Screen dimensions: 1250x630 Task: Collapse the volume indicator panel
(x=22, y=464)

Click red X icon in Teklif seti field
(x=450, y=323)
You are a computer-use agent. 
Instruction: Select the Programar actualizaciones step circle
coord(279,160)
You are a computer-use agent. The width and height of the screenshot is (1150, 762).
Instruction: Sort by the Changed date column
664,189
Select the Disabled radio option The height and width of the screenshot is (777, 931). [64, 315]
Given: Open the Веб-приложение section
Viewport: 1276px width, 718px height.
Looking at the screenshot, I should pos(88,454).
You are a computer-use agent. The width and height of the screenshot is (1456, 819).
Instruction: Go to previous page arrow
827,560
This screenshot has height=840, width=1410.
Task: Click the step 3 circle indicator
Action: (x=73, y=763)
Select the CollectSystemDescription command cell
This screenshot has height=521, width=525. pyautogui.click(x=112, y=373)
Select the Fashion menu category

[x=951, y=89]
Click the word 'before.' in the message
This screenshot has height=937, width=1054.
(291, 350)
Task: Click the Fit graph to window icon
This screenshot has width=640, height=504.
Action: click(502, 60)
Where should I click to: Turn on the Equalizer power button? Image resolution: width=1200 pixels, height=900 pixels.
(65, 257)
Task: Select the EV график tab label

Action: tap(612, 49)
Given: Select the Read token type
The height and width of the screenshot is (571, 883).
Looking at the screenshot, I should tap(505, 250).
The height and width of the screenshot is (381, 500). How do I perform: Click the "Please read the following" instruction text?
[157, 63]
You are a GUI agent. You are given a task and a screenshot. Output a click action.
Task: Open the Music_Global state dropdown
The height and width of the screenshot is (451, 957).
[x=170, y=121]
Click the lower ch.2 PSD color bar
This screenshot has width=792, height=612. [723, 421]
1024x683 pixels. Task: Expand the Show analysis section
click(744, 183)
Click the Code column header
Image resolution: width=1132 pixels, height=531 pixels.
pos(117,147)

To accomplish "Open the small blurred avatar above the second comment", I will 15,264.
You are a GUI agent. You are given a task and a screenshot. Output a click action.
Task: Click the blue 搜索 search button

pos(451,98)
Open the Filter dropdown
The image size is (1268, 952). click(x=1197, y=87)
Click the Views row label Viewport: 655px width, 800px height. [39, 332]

##########

> **YOUR TASK**
All records should be written out again exactly as given.

> **RESULT OF THE TASK**
Screen dimensions: 1250x630 Task: Collapse the volume indicator panel
(x=22, y=464)

Click red X icon in Teklif seti field
(x=450, y=323)
You are a computer-use agent. 
Instruction: Select the Programar actualizaciones step circle
coord(279,160)
You are a computer-use agent. The width and height of the screenshot is (1150, 762).
Instruction: Sort by the Changed date column
664,189
Select the Disabled radio option The height and width of the screenshot is (777, 931). [64, 315]
Given: Open the Веб-приложение section
Viewport: 1276px width, 718px height.
Looking at the screenshot, I should pos(88,454).
You are a computer-use agent. The width and height of the screenshot is (1456, 819).
Instruction: Go to previous page arrow
827,560
This screenshot has height=840, width=1410.
Task: Click the step 3 circle indicator
Action: (x=73, y=763)
Select the CollectSystemDescription command cell
This screenshot has height=521, width=525. pyautogui.click(x=112, y=373)
Select the Fashion menu category

[x=951, y=89]
Click the word 'before.' in the message
This screenshot has height=937, width=1054.
(291, 350)
Task: Click the Fit graph to window icon
This screenshot has width=640, height=504.
Action: click(502, 60)
Where should I click to: Turn on the Equalizer power button? Image resolution: width=1200 pixels, height=900 pixels.
(65, 257)
Task: Select the EV график tab label

Action: tap(612, 49)
Given: Select the Read token type
The height and width of the screenshot is (571, 883).
Looking at the screenshot, I should tap(505, 250).
The height and width of the screenshot is (381, 500). How do I perform: Click the "Please read the following" instruction text?
[157, 63]
You are a GUI agent. You are given a task and a screenshot. Output a click action.
Task: Open the Music_Global state dropdown
The height and width of the screenshot is (451, 957).
[x=170, y=121]
Click the lower ch.2 PSD color bar
This screenshot has width=792, height=612. [723, 421]
1024x683 pixels. Task: Expand the Show analysis section
click(744, 183)
Click the Code column header
Image resolution: width=1132 pixels, height=531 pixels.
pos(117,147)

To accomplish "Open the small blurred avatar above the second comment", I will 15,264.
You are a GUI agent. You are given a task and a screenshot. Output a click action.
Task: Click the blue 搜索 search button

pos(451,98)
Open the Filter dropdown
The image size is (1268, 952). click(x=1197, y=87)
Click the Views row label Viewport: 655px width, 800px height. [39, 332]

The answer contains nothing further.